The paper ends with a call to arms to simplify – IT/business communications, projects goals etc.

I agree in principle but this is oversimplification - when your realm of influence is the organisation you are in. I have seen many projects that although conceptually simple and with genuine IT/business agreement start to fail the moment integration with other organisations – vendors/hosting providers/recruiters/sub-contractors/data sources are required. Despite solutions being simple and manageable inside your organisation – just a few touch-points with others (basically anything worth doing) cause them to be complex and therefore unpredictable/at risk no matter what your collective capabilities. There is even a case for blinkered-simplification/procedures actually contributing to project failure: Complexity at least brings an element of flexibility, allowing you to react if the project starts going bad.

Better project managers, SOA, ramped-up co-worker involvement, Facebook-like "hackathons", daily IT/business meetings, PRINCE certifications, extranets, more rigorous cost control and mathematical complexity models within your organisation will have minimal effect on the success of your multi-touch-point projects – for they are already in the realm of chaos. Even improved PM collaboration through tools such as Asana will have a minimal effect on success rates. The role of the “good project manager” is perhaps the most scrutinized, personality-driven, divisive and misunderstood of all IT positions. Radical open enterprise models such as BetterMeans that effectively remove Project Managers in favour of automation and decentralized decision making will similarly be ineffective. Although in the case of the open enterprise model, I do agree that this will ultimately prevail (crowd-sourcing, creativity enabling and ultimately efficiency/cost) but not for decades (due to the need to directly attack the failure rate first).

Although there are certainly sizeable success increases to be made if you are experienced in the particular technology, the IT project failure rate will only consistently and materially fall once there are flexible cloud services that organisations can get 80% of all their needs by just subscribing to them.

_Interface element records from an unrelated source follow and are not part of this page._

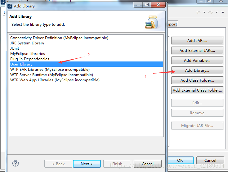Click the Add Library button
Screen dimensions: 228x172
pyautogui.click(x=197, y=70)
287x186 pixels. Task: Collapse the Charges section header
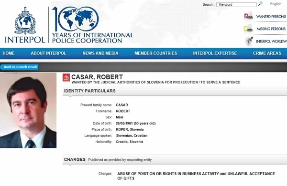point(175,160)
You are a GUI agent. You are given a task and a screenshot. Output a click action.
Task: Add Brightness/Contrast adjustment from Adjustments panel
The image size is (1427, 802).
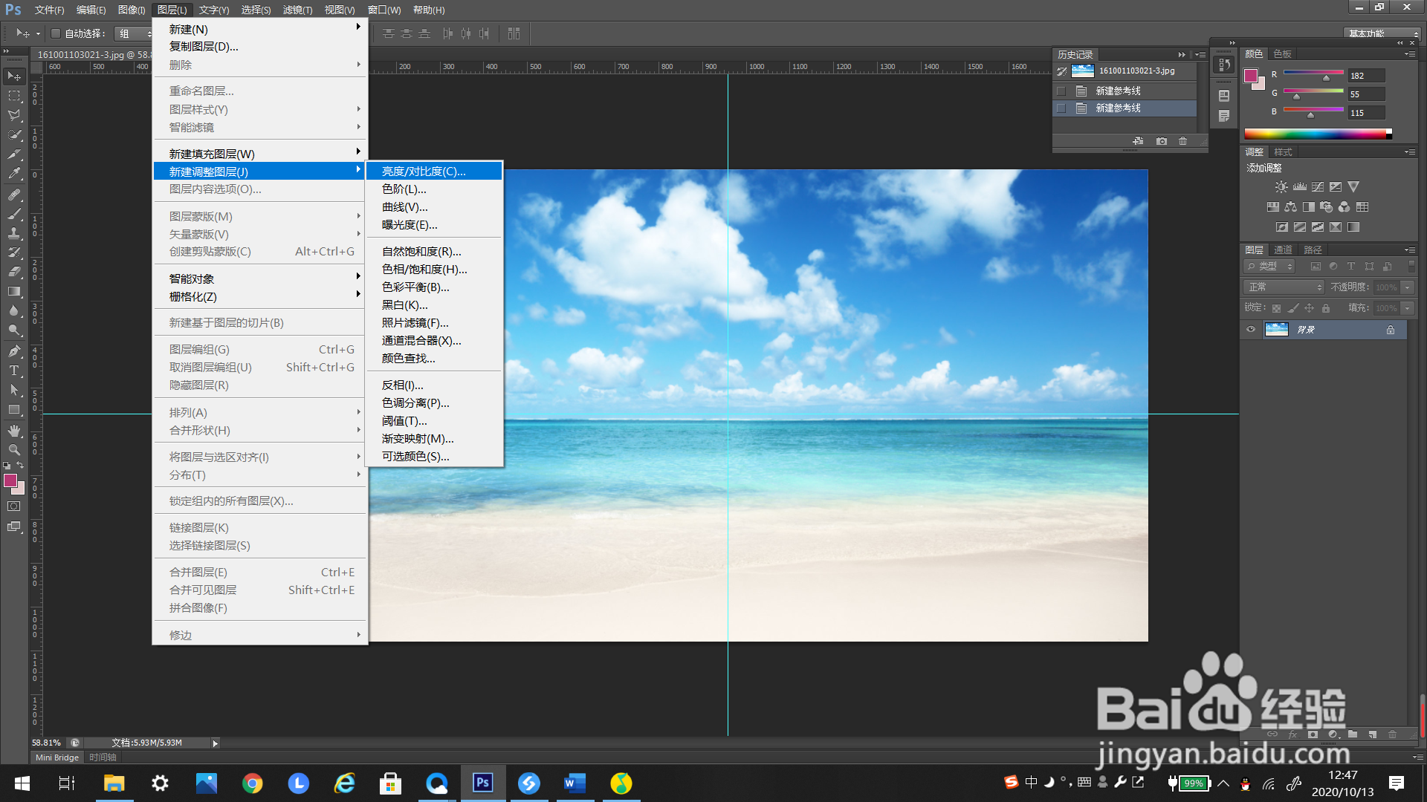click(x=1281, y=187)
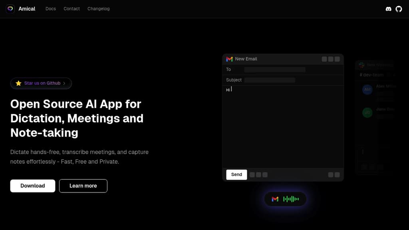Click the JD avatar in the dev-team panel
Image resolution: width=409 pixels, height=230 pixels.
point(367,113)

Integration ceases to be the bottleneck. The other 20% being “secret sauce” value-add-ons developed in-house; probably mainly algorithms that, by definition, do not require integration with other organisations or heavy project governance. Other components of the 20% would be device specific exploitation code; essentially building the so-called App-Internet model (rather than full-Cloud). Organisations already recognise the economic justification for cloud computing so it is perhaps inevitable that project failure rates will eventually fall by default.

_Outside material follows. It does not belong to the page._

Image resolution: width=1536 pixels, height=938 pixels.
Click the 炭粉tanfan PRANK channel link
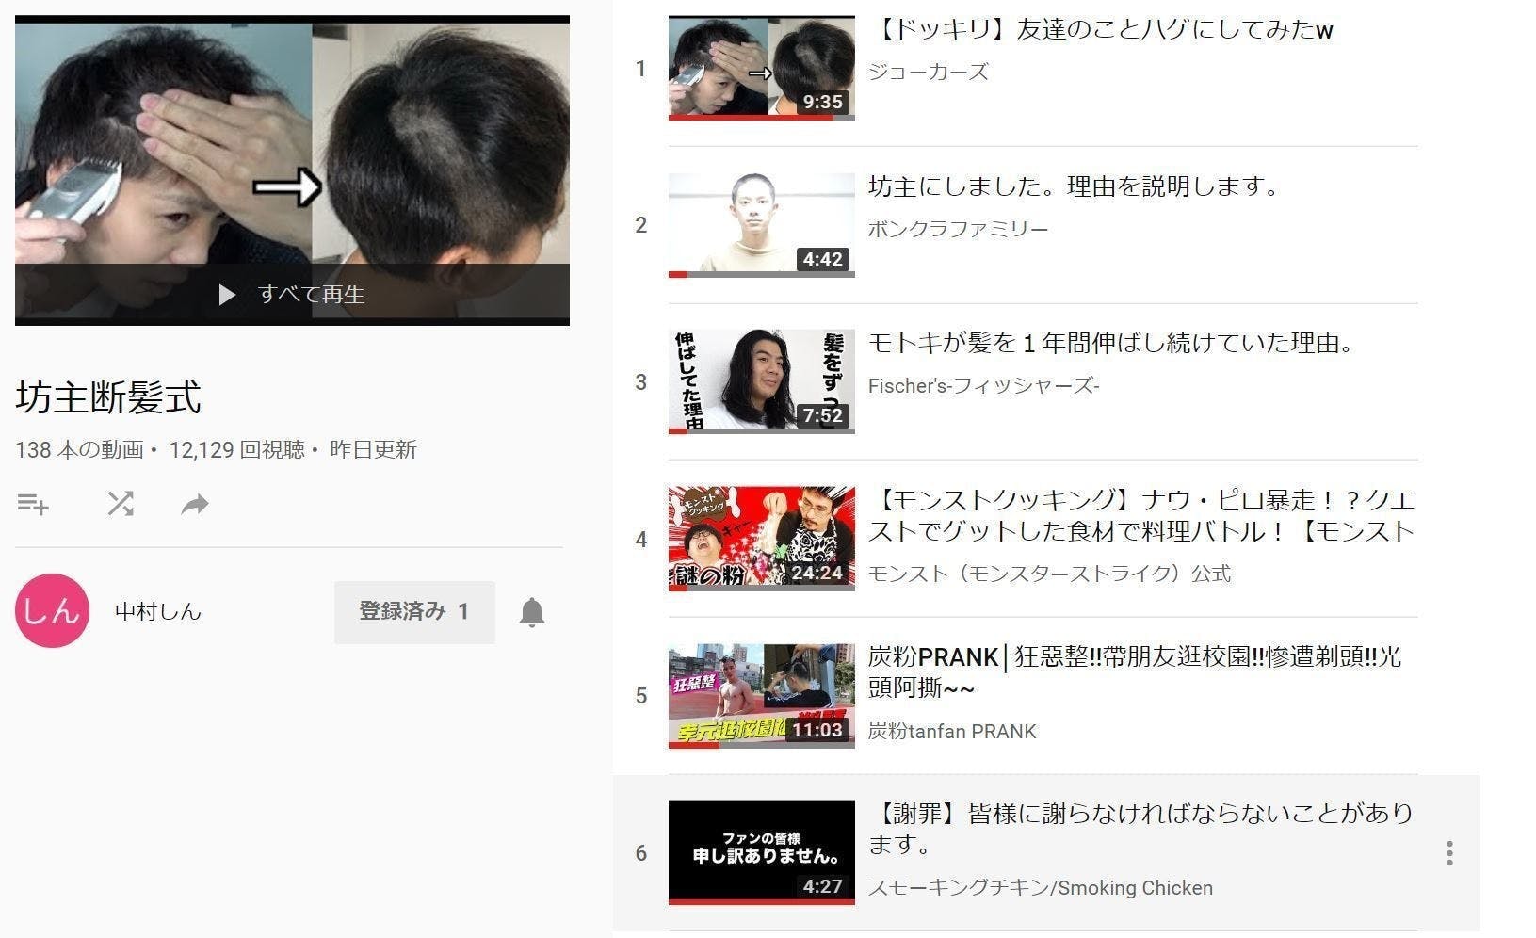point(951,731)
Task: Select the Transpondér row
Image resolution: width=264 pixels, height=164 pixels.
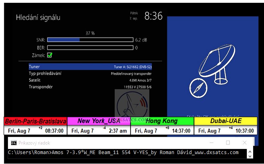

Cloud transition will take organisations years yet however. Both InfoWorld and Gartner have arrived at 2013 for broadly when the majority of organisations will run cloud. This may be optimistic. In the interim (three more years+ of high project failure rates?), delivery is simply better served by being built upon cloud solutions now; building partnerships with cloud providers if they can and leveraging their buying power if they cannot. Also, interim/limited functionality cloud solutions must be considered in preference to bespoke development/on premises deployment. In a real sense the project (that they would have otherwise completed themselves) becomes a creativity-driven; architectural investment and commercial partnership instead. Both Project Management and Enterprise Architect roles will need to shift accordingly.

It would be interesting to see any future IT project failure analysis split between organisations that have implemented virtualisation, those that have implemented private cloud and those that have implemented public cloud. The project failure and cloud connection is not well documented.